We took the Djupvika route, and for the first time this year, I had to use steel spikes under my terrain shoes if I wanted to survive the hike along the icy path.
It was quite dark already when we started on the final 200 vertical meters.
I was quite amazed by the new EOS RP camera, allowing me to take pictures in (close to) darkness – handheld. I’m mighty pleased with it, except for moon pictures. But that’s probably because of me…
When we reached the summit plateau, I could see a little glow in the horizon. I didn’t expect that today.
On top, Karma did the usual pose, awaiting the summit treat.
And before we headed back down, I got my orange/red sky moment today as well. And now I looked forward to get off the mountain and meet my girlfriend…
Back home, Karma hit the sofa…
Trip statistics: 6km, 590 vertical meters, 1h:38m
Saturday: Both Anne and I were quite busy already from the morning. Stuff that needed to be done, etc. Which included a trip to Ulsteinvik, where we also stopped by Osnessanden.
The time was close to 2pm when we found time for a little hike, and we only have max. 2 hours of daylight left. I proposed to hike Garnestua from Løset, which was OK with Anne.
We headed out just before 2pm and followed the normal path upwards.

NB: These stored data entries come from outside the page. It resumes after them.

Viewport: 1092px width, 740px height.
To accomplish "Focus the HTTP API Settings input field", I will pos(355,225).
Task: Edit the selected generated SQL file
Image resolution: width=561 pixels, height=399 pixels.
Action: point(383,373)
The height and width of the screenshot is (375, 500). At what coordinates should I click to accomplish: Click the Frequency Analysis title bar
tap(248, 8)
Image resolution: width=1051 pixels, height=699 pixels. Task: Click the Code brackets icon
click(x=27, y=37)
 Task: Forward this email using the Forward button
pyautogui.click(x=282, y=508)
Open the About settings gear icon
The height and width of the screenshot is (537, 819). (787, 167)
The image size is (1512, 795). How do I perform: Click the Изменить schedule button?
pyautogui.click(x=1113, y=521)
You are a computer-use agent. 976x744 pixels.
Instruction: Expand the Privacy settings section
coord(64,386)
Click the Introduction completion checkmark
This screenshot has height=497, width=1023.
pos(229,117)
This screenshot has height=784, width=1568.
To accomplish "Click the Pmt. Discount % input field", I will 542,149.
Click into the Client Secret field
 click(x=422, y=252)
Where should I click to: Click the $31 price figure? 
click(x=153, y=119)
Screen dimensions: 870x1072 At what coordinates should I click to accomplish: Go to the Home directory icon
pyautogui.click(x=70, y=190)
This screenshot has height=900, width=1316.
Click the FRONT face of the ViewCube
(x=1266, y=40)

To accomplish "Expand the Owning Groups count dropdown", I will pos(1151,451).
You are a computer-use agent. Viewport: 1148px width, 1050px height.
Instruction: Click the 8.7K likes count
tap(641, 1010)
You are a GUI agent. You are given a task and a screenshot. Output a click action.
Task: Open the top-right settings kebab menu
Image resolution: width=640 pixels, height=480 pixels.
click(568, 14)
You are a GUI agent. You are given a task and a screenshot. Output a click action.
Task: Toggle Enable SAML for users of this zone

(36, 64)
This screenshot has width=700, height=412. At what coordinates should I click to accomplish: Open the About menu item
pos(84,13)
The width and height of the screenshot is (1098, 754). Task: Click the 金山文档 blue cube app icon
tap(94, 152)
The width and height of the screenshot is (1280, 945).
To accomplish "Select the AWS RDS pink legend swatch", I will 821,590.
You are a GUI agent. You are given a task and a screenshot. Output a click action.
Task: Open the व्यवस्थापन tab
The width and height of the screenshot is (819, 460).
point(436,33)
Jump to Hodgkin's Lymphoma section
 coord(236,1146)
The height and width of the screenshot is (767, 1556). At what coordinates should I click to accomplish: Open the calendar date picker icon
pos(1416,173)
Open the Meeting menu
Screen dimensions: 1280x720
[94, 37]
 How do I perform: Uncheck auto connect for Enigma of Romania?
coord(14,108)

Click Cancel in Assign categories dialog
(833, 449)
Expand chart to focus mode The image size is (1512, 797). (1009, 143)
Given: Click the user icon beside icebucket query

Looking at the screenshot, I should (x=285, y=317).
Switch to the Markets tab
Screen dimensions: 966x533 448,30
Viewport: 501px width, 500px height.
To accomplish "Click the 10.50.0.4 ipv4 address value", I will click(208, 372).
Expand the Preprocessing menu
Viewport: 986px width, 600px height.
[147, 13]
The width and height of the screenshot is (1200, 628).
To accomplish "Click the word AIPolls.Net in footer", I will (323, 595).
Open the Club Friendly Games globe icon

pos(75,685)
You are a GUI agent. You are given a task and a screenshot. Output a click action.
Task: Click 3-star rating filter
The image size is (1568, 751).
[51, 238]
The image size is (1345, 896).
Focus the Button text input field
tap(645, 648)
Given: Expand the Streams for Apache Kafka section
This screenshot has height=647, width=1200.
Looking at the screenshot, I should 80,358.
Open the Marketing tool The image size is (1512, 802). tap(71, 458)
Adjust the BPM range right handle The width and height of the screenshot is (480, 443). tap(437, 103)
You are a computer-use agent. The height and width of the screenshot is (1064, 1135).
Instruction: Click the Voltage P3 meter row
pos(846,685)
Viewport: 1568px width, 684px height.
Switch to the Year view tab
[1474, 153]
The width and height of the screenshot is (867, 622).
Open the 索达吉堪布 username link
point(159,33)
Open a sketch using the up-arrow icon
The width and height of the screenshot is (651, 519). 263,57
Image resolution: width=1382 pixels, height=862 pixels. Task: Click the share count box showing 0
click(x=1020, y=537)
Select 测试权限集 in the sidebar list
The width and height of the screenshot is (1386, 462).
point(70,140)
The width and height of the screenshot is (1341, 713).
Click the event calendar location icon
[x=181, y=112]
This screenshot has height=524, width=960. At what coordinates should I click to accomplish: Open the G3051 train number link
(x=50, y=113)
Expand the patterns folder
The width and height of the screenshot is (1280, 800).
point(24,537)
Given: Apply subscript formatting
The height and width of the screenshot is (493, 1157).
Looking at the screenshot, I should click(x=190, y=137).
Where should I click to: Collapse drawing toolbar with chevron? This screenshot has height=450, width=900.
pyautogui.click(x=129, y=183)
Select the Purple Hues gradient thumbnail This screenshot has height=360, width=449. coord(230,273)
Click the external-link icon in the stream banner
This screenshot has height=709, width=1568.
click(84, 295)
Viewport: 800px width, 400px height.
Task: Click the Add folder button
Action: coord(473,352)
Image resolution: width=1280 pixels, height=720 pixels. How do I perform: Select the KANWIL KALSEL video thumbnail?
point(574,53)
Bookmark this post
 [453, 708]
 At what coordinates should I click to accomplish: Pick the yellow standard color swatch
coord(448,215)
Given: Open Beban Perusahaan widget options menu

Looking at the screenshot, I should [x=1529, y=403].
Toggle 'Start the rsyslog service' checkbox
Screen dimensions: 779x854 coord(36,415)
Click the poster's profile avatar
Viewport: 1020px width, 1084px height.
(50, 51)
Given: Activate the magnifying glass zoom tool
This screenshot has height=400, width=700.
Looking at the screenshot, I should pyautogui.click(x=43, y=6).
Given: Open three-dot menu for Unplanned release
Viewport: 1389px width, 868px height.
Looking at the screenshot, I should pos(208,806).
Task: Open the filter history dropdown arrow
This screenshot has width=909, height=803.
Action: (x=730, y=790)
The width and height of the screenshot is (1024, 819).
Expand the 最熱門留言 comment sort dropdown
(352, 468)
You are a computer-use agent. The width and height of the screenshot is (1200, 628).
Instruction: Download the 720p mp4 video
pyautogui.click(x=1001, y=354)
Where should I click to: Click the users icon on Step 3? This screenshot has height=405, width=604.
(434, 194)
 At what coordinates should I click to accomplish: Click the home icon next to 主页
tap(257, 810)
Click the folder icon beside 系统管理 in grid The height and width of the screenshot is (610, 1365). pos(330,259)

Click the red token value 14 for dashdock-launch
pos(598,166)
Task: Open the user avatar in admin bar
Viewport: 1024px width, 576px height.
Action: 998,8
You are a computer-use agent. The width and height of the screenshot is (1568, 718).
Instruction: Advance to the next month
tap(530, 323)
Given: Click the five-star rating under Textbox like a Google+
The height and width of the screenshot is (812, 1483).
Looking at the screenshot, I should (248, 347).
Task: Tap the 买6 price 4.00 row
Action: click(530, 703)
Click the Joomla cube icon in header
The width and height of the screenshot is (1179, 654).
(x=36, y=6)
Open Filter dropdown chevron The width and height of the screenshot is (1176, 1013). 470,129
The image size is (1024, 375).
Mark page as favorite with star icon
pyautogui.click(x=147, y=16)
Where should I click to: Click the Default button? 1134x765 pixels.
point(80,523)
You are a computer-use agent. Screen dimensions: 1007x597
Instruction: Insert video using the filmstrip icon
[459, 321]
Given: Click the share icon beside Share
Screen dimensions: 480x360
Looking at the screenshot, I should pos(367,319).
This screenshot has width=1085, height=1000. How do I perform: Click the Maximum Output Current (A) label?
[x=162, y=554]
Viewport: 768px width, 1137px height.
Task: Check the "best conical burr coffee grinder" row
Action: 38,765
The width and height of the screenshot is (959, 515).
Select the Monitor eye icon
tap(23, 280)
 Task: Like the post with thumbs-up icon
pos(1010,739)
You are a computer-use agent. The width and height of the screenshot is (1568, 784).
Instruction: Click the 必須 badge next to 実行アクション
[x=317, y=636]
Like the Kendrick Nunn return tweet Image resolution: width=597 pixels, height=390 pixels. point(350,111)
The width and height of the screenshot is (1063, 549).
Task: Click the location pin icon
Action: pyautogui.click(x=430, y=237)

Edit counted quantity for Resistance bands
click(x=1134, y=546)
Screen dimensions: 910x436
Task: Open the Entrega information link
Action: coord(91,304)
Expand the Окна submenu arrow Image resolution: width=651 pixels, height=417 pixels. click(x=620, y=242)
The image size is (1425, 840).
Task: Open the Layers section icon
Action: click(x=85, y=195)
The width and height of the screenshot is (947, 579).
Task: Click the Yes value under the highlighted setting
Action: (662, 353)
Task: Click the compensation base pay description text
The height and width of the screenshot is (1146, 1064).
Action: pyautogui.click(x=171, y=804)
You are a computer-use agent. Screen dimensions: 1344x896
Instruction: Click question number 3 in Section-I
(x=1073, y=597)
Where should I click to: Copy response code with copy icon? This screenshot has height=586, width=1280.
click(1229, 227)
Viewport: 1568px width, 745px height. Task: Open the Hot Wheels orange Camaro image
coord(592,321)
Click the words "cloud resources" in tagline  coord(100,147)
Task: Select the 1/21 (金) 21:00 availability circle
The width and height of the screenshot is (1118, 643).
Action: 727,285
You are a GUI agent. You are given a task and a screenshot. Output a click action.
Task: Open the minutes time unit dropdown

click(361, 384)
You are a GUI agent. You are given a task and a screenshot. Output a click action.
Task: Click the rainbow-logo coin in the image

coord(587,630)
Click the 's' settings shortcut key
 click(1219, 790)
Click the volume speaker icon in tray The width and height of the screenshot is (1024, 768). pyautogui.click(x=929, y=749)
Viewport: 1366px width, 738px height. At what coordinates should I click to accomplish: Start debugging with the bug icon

But after a little while, I proposed that we should ascend via the east ridge and we had to leave the path to get there. We were both wearing terrain shoes, but Anne had gaiters. I had already quite wet shoes before we got to the ridge.
The ascent up the ridge was OK, but the less steep flats towards the top were snowy and cumbersome.
But eventually we got there. And it took us almost one hour.
It was well worth the effort, though. This was a beautiful place to be.
Then we decided to descend via Flåna and hike across the frozen lake Fjellsvatnet. I had to think about this for a little while. My feet were cold, and we had to walk in a lot of snow just to get down to the lake. But I always strive to do new routes, so…
The descent from Flåna and the hike towards Fjellsvatnet was just as unpleasant as I had feared.
The question was now – would the ice be safe? It was hard to tell, so we decided to walk along the shore just to be on the safe side. All in all, a very enjoyable round trip hike!
Trip statistics: 7km, 500 vertical meters, 2:06m
Pictures (Canon EOS RP/Iphone8) from the hike:
Sunday: Today, I suggested a hike that would be a variation to the previous hikes we’ve done to Mosvarden, Skafjellet and Holstadhornet. We would start at Gamleeidet above Ulsteinvik and hike to Mosvarden. From there we would go over to the Skafjellet – Holstadhornet ridge and descend to Hareid. Anne liked the idea and we left one car in Hareid before driving back to Gamleeidet.
The path up from Gamleeidet was incredibly icy. Anne had shoes with built-in spikes, and she probably thought I was a stubborn old man, refusing to wear anything that would give me a better grip. But to my defense – going *up* an icy path is not a problem. And furthermore, I really value the balance training I get.
As we got more snow below our feet, the ice problem was over, and we had a nice and easy stroll up to the top of Mosvarden.
Then we moved on towards Skafjellet and Holstadhornet.
There was quite a bit of snow in the valley between Mosvarden and Skafjellet, and my feel were cold. Actually, my left foot was really cold, as I had stepped through some ice and got my shoe all wet. Of course, it’s not a brilliant idea to do this hike with terrain shoes, but …
It was however nice to get onto the Skafjellet ridge, where we a) got less snow and b) could see Hareid – where our journey would end.
It was quite windy on the tops, and on Skafjellet, it was nice to find shelter from the wind behind the cairn.
Now there was only Holstadhornet left to visit, and we moved on.
When we got to Holstadhornet, we could choose between several paths down, but we chose to follow the normal path down to Hovled.
We visited Håbakknotten before descending into the forest. It was a really nice hike!